In a statement on Monday, Chinyere Almona, LCCI’s director-general, said businesses are likely to face higher interest rates when the next Central Bank of Nigeria (CBN) Monetary Policy Committee (MPC) meeting holds.

“The persistent rise in the inflation rate, reaching a 28-year record high of 34.60 in November, continues to fuel a tense business environment as elevated prices constrain various business operations,” Almona said.

“The Lagos Chamber of Commerce and Industry (LCCI) is particularly concerned because, with the persistent and unabated rise in inflation, businesses should prepare for more stress from the burden of higher interest rates as we enter the new year.”

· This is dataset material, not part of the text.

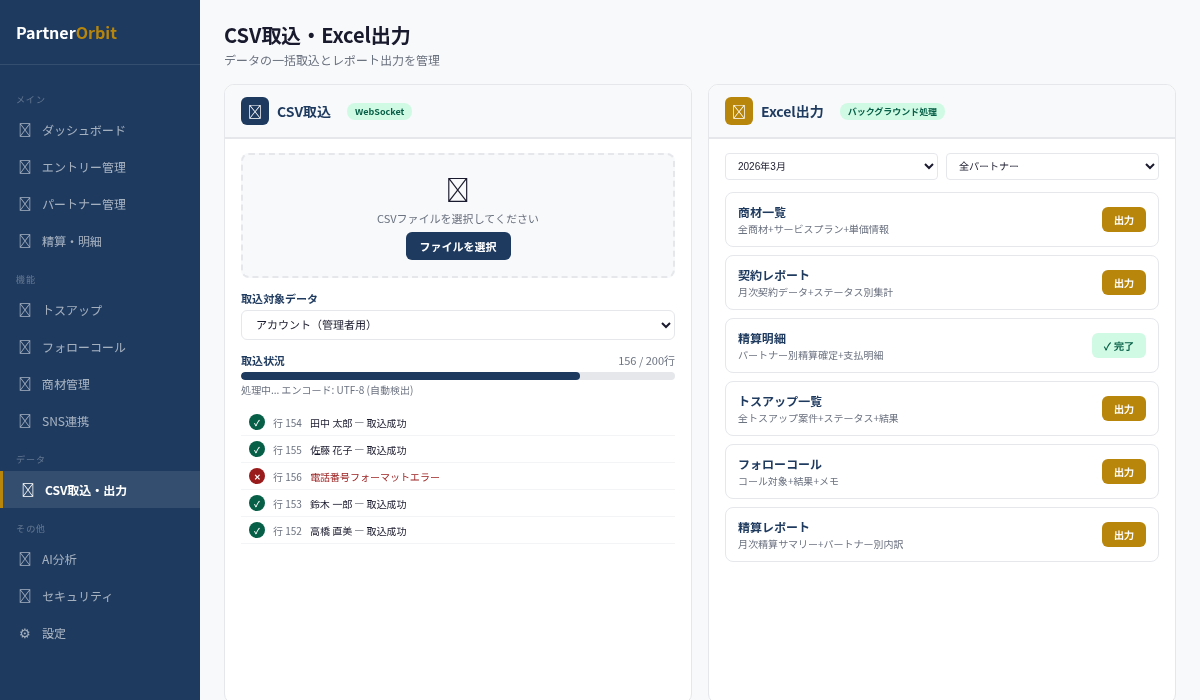Click the green check icon for row 154
This screenshot has height=700, width=1200.
[257, 422]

“With the raging inflation rate, the unsuccessful attempt of the Central Bank to reduce the currency in circulation, and approaching a high-spending festive period, we are set to contend with even higher interest rates as the expected outcome from the next decisions by the CBN Monetary Policy Committee (MPC).”

Almona explained that a high inflation rate has significant implications, including reduced consumer spending.

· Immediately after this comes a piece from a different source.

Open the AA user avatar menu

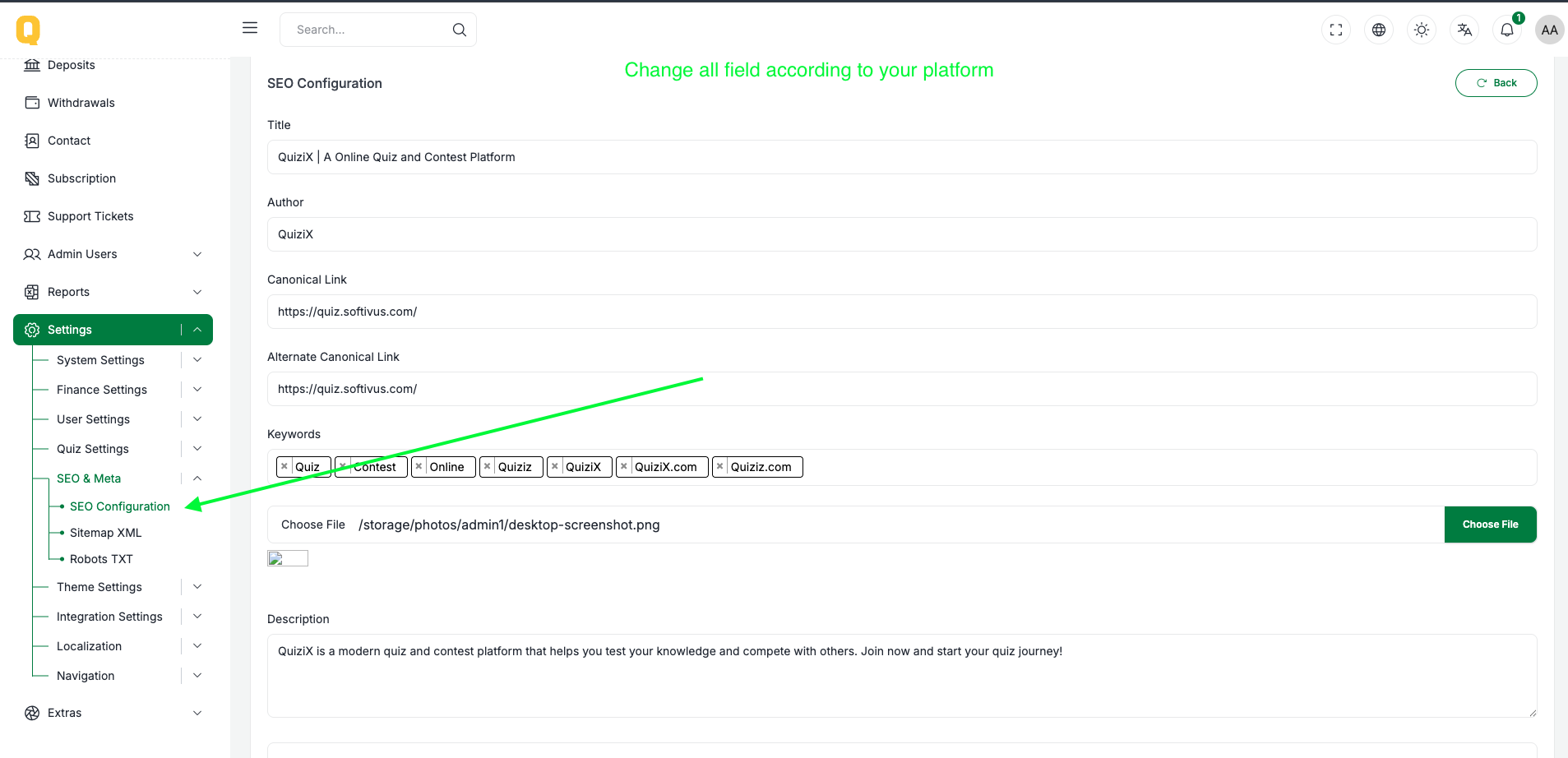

She said it negatively impacts the economy by reducing disposable income, increasing business costs, and discouraging investments, ultimately threatening economic growth.

‘FOREIGN DIRECT INVESTMENT IN NIGERIA DROPPED TO $103.82M IN Q3 2024’

According to the statement, foreign direct investments (FDIs) in Nigeria dropped to $103.82 million in Q3 2024, making the country less attractive to investors.

Almona said interest rates have had limited success in curbing inflation, but reforms aimed at boosting production have shown some promise.

She expressed hope that the reforms would eventually have a stronger impact on key indicators such as inflation, interest rates, and exchange rates.

The director-general said a coordinated effort is required to drive oil production to earn more forex, which is needed to defend the naira in the short term.

“The new investments recently entering the oil fields can be well supported with a sound regulatory environment to sustain and attract more,” she said.

“A disappointing negative record of our capital importation at $1.25bn during the third quarter of 2024 compared with $2.60bn recorded in the preceding second quarter of the year points to an unattractive environment for investors.”

“Foreign Direct Investment, the most critical investment that shows long-term investor confidence, accounted for only $103.82m, or 8.29 percent.”

Almona added that the fight against terrorism and crime must be sustained to ensure the safety of farmlands.

She noted that the rising costs of food, energy, housing, transportation, and services are driving inflation, worsening economic conditions, and reducing both purchasing power and business profitability.

However, Almona stated that the LCCI believes ongoing reforms have the potential to deliver significant benefits, enabling the economy to return to a growth path and achieve positive outcomes for critical economic indicators, provided they are sustained.